Double trouble: Alcohol-related liver diseases take a turn for the worse during COVID-19
Higher intake of alcohol and reduced care during the COVID-19 pandemic have triggered a spike in alcohol-related liver diseases, leading to some serious consequences, according to new research.
The analysis included patients with alcoholic cirrhosis or alcoholic hepatitis who were treated at the Ohio State University Wexner Medical Center in Ohio, Columbus, US between March and August 2020.
Overall, 212 patients reported increased alcohol intake, 161 had little change over the past year, and 253 were abstinent. MODEL for End-Stage Liver Disease-sodium (MELD-Na) scores were highest in those who had increased alcohol intake (27), compared with patients who had little change in alcohol intake (24) and those who remained abstinent (23) (p=0.001).
“This has led to increased morbidity and mortality, specifically in patients that already had underlying liver diseases,” said one of the study investigators, Dr Lindsay Sobotka, assistant professor of gastroenterology, hepatology, and nutrition at the Ohio State University Wexner Medical Center in Ohio, Columbus, US. “This highlights the importance of alcohol cessation, counseling, and close physician monitoring, given that continued or relapsed alcohol consumption can significantly affect the quality of life, life expectancy, and liver transplantation candidacy.”
Hospital admissions, mortality rates up
The number of hospital admissions almost doubled from 86 to 162 among patients with alcoholic hepatitis (86 to 162). Four of 162 patients with alcoholic hepatitis and 14 of 528 patients with alcoholic cirrhosis had COVID-19 at the time of admission.
Higher mortality rates were seen during the pandemic, although this was only significant for alcoholic cirrhosis at 14.8 percent vs 7 percent for alcoholic hepatitis.
Among those with alcoholic hepatitis, there was no significant change in median Maddrey’s Discriminant Function score, a tool to determine the next step of treatment based on the severity of the disease. However, there was a significant reduction in steroid use (p=0.001).
“This may be due to a statistically significant increase in gastrointestinal bleeds and renal dysfunction during the pandemic,” said Dr Ayushi Jain, a resident at the Ohio State University Wexner Medical Center, who presented the results at ACG 2021.

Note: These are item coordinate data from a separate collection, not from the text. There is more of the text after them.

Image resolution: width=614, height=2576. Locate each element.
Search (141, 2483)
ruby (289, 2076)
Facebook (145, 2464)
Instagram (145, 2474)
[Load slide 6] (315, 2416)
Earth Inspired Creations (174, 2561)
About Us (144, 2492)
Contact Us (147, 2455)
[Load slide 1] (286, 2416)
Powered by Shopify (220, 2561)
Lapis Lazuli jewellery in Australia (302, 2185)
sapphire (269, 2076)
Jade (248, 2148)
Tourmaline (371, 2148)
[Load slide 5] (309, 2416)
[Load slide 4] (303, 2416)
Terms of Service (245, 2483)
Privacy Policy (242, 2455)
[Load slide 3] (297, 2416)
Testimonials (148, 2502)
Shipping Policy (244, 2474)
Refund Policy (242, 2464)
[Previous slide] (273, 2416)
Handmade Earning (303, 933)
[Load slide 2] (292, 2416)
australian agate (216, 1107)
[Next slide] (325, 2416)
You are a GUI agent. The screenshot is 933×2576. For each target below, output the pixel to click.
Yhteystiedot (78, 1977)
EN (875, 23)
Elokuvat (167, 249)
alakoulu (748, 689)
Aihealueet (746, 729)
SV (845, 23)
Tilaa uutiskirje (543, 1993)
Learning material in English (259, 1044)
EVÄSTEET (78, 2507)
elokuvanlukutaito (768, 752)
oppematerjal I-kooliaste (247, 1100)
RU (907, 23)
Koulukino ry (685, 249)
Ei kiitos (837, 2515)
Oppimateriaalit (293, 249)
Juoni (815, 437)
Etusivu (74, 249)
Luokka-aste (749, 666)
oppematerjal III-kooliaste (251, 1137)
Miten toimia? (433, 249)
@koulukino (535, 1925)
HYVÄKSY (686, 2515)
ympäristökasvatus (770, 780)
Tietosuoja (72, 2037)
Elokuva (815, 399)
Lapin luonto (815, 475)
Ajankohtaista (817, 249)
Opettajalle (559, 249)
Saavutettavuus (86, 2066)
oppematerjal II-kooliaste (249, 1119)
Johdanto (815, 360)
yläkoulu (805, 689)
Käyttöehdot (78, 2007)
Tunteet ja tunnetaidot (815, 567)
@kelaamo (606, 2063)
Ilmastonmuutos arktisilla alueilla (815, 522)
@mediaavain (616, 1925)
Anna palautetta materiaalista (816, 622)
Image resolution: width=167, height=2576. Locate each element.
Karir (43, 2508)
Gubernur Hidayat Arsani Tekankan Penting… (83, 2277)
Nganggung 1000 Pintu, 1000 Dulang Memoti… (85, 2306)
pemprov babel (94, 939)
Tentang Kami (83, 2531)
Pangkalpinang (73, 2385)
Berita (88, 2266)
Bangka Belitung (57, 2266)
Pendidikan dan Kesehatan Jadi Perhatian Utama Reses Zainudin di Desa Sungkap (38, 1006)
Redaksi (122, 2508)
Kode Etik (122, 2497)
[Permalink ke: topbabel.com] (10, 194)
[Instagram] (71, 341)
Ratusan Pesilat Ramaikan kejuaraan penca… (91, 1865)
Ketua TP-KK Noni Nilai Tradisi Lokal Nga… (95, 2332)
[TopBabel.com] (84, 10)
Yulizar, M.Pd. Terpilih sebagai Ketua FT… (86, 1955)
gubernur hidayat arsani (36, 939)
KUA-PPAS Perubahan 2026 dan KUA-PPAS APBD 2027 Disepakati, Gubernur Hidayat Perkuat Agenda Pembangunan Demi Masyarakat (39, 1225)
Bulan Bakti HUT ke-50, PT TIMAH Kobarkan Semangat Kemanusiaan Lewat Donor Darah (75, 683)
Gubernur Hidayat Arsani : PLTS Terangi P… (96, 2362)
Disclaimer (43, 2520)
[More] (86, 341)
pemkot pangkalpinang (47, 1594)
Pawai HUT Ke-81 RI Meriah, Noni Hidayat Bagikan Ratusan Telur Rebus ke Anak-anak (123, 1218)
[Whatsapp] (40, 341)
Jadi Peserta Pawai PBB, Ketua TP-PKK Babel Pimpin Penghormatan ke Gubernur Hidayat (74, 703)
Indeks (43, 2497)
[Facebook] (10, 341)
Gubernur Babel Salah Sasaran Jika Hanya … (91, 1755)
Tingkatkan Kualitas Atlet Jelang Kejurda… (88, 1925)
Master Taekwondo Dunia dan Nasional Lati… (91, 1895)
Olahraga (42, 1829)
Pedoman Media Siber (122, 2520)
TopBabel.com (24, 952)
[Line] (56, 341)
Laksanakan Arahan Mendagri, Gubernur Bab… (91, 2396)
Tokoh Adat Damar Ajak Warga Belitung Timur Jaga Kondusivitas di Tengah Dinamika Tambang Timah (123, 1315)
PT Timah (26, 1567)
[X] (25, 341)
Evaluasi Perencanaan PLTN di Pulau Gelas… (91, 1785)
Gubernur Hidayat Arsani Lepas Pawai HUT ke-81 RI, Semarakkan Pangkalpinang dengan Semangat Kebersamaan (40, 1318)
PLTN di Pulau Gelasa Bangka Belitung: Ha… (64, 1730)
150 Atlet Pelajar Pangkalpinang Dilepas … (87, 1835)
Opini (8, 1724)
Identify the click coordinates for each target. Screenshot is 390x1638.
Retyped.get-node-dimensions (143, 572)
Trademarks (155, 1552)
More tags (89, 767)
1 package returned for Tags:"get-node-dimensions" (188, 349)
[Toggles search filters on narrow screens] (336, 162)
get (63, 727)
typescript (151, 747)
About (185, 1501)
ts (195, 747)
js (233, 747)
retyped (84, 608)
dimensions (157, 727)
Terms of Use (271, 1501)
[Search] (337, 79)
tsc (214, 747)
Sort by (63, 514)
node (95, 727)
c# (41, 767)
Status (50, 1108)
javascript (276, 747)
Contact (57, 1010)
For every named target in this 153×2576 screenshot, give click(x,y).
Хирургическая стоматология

Increased need for critical care, support
Hepatic decompensation increased, so was the need for critical care in those admitted for alcoholic hepatitis, hepatic encephalopathy (p=0.037), and gastrointestinal bleeding (p=0.01). There was also a need for increased oxygen (p=0.024), vasopressor support (p=0.005), and initiation of haemodialysis (p= 0.007). The median highest MELD-Na score during admission was also higher during the pandemic (24 vs 23; p=0.04).
Decompensation was greater in those with alcoholic cirrhosis as measured by ascites (p=0.01), therapeutic paracentesis (p=0.04), titration of diuretics (p=0.005), acute kidney injury (p=0.005), hepatorenal syndrome (p=0.002), and spontaneous bacterial peritonitis (p=0.04). This group also required increased vasopressor support (p=0.006), was more likely to initiate haemodialysis (p=0.015), and had higher mortality (p=0.001).
Clinicians must intervene
Session moderator Dr Paul Kwo, director of Hepatology at the Stanford University in Stanford, California, US, said the pandemic has presented dual challenges to patients with alcohol-related liver disease.
“The influx of COVID-19 cases not only pushed patients to compete for limited resources. The government-imposed lockdowns also impacted their support systems. We should be able to intervene and help these patients to re-engage in some support systems and harm reduction measures to reduce admissions for severe alcoholic hepatitis,” he pointed out.
Co-moderator Dr Patricia Jones from the University of Miami in Florida, US, agreed with Kwo. “Speaking to our patients about where they are would be really beneficial and if necessary, we need to connect them to a social worker.”